Review: Svarte Greiner - Black Tie
This is deeply organic music. Even the more surreal elements here feel like the phantom ancestors of living, breathing sound – vapour trails of flesh and soul particles, flickering embers of corpse ash. Slowly and patiently, each moment of “Black Tie” is inhaled in its entirety before the next action commences; I lean into the beautiful pluck of cello, whose strings resound with the warm, generous decay of a church bell. The piece is somewhat symmetrical: opening with wooden creaks, finger scrapes and distinct earthly events, melting into a river of reverb and spirit for its mid-section, before crystallising once again in its closing moments to return to its point of conception; it’s somewhat sansaric, tracing the astral ascent of the spirit and its inevitable reappearance in the physical realm.
Perpetuating the sense of being cyclically trapped between two states, “White Noise” carries me on the most gargantuan pendulumic swing between its two bass notes, which tilt the track back and forth like a ship in a gentle dawn tide.

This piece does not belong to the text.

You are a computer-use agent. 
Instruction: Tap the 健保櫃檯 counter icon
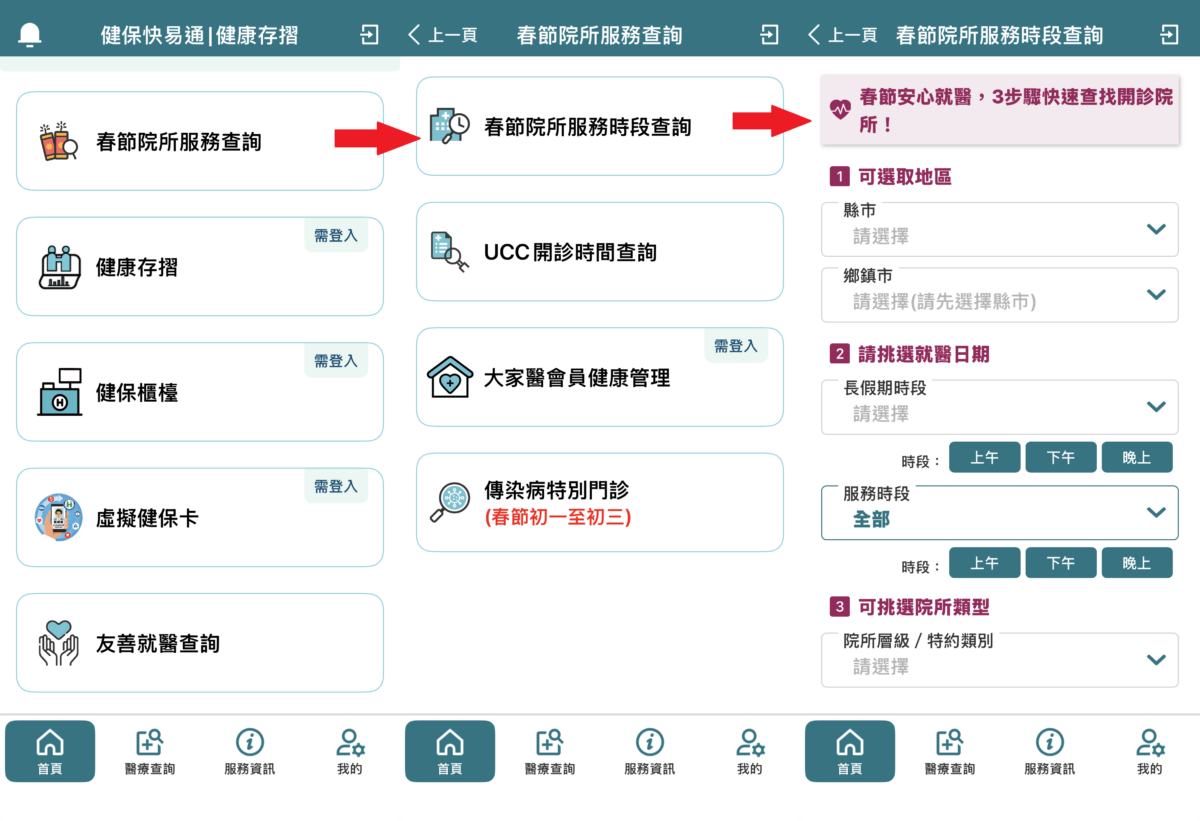click(x=59, y=392)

When the low frequencies dissipate, it’s like the gravity has been ripped out from beneath – notes drift into eachother and collide as atonal sound clumps, stripped of purpose and direction and seeking solace in a dissonant aimlessness. It’s a more calculated composition than “Black Tie”, and where the first half of this release submits itself to the wondrous metaphysical beyond, the latter plays god with a galaxy of monolithic sonic planets.